━━━━━ Given data

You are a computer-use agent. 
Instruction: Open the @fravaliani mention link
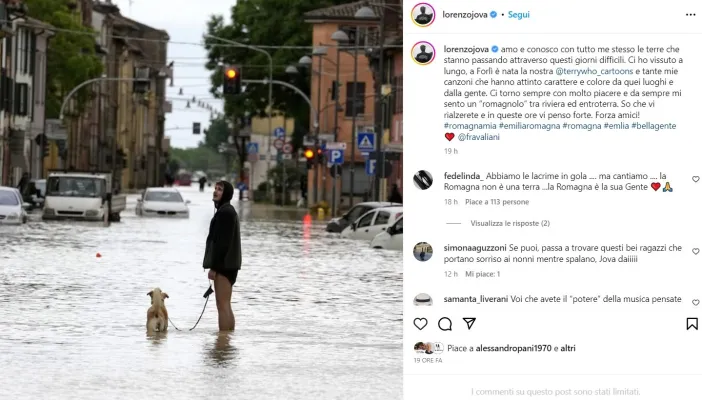point(479,137)

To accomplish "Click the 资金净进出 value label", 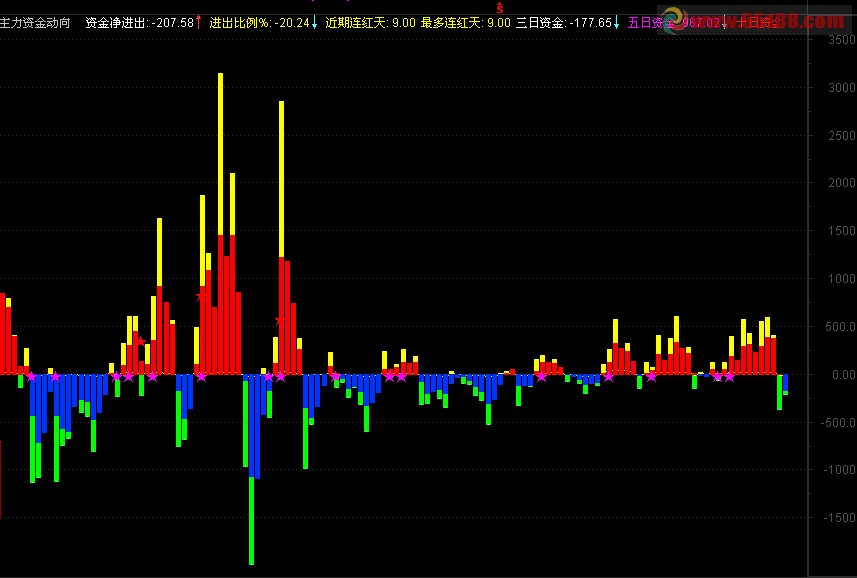I will [x=140, y=22].
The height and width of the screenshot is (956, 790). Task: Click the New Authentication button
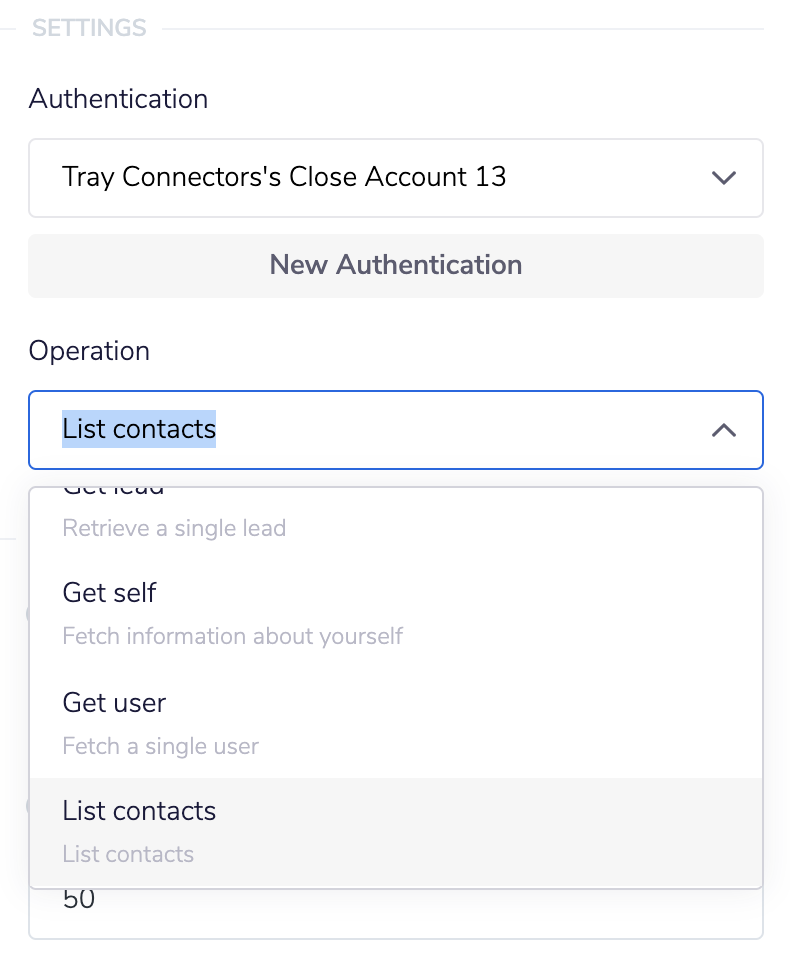pyautogui.click(x=395, y=265)
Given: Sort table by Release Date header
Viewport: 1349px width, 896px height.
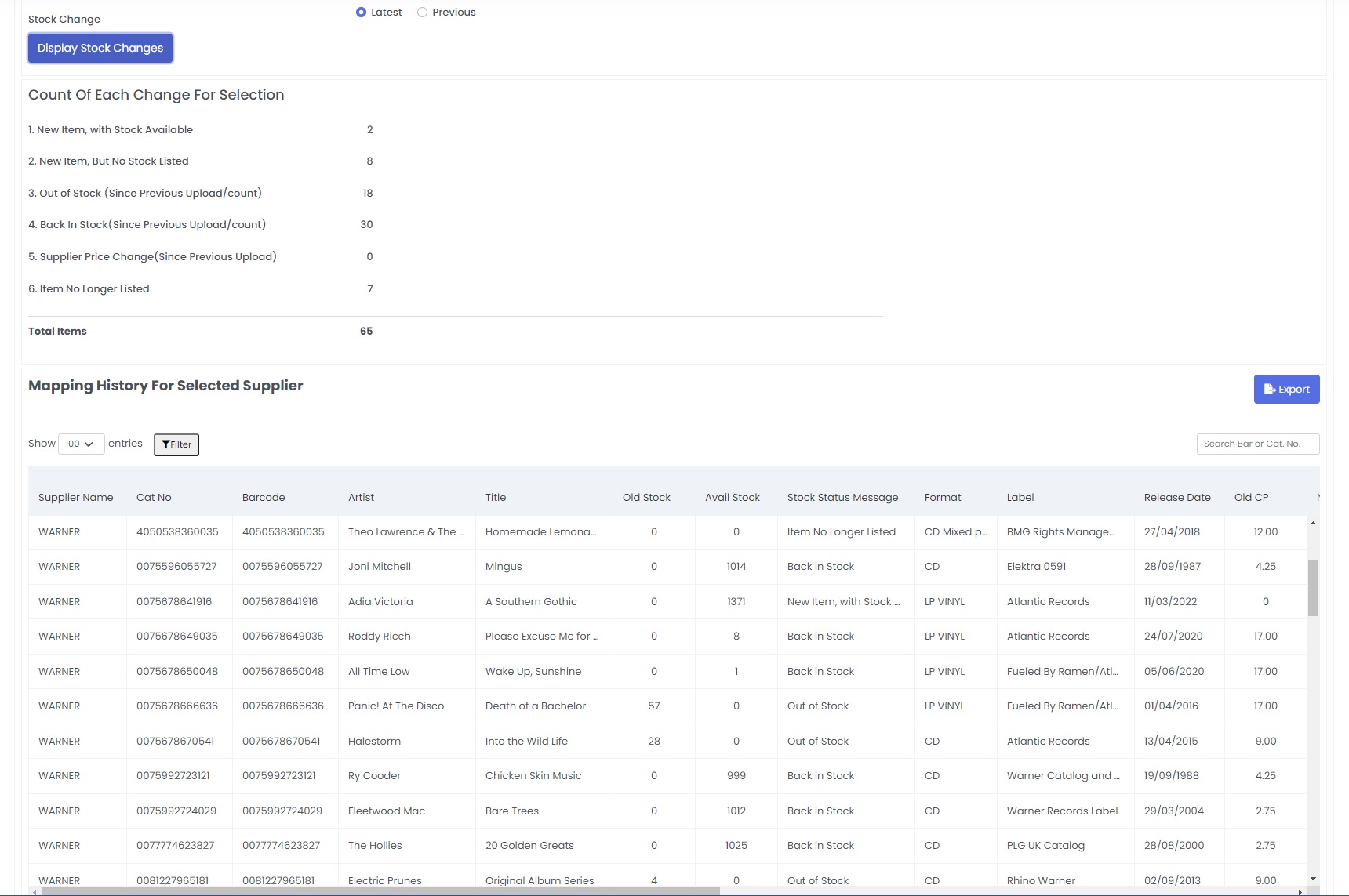Looking at the screenshot, I should [x=1176, y=498].
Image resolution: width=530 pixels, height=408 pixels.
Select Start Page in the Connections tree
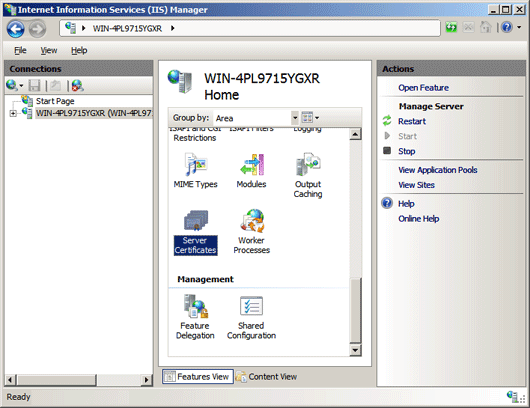[x=55, y=101]
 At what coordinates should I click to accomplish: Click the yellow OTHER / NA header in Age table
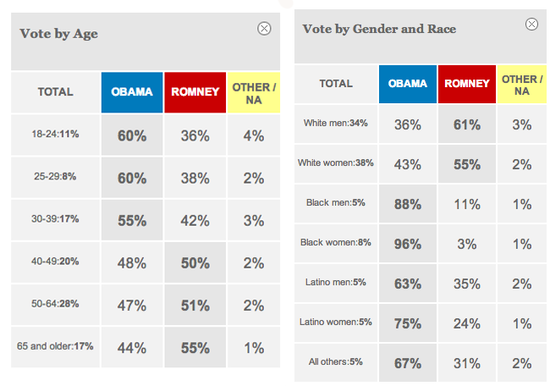(254, 92)
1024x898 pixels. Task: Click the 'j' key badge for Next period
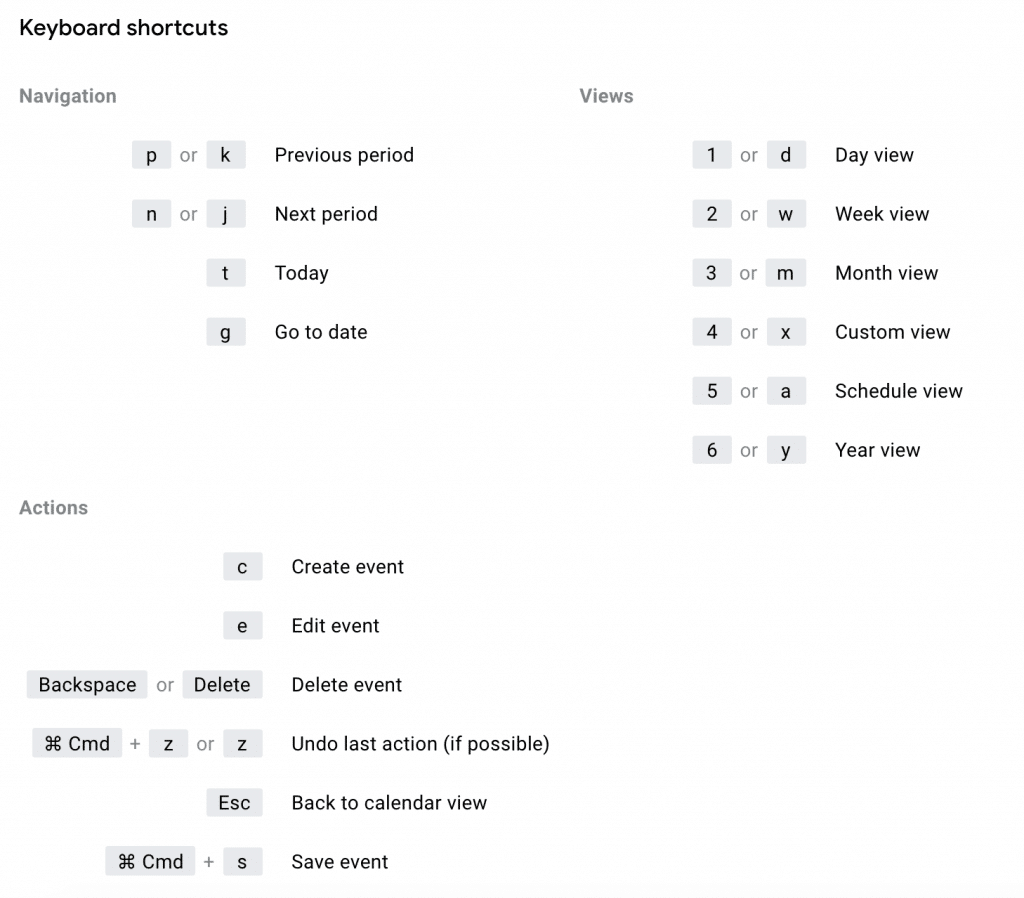[x=226, y=214]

━━━━━━━━━━

# [Work instruction]
Where the line containing "At what coordinates" appears in the data above, begin there and output every line through the last, exactly and without pictures.

# [Task result]
 At what coordinates should I click to accomplish: Click the yellow OTHER / NA header in Age table
(254, 92)
1024x898 pixels. Task: Click the 'j' key badge for Next period
[x=226, y=214]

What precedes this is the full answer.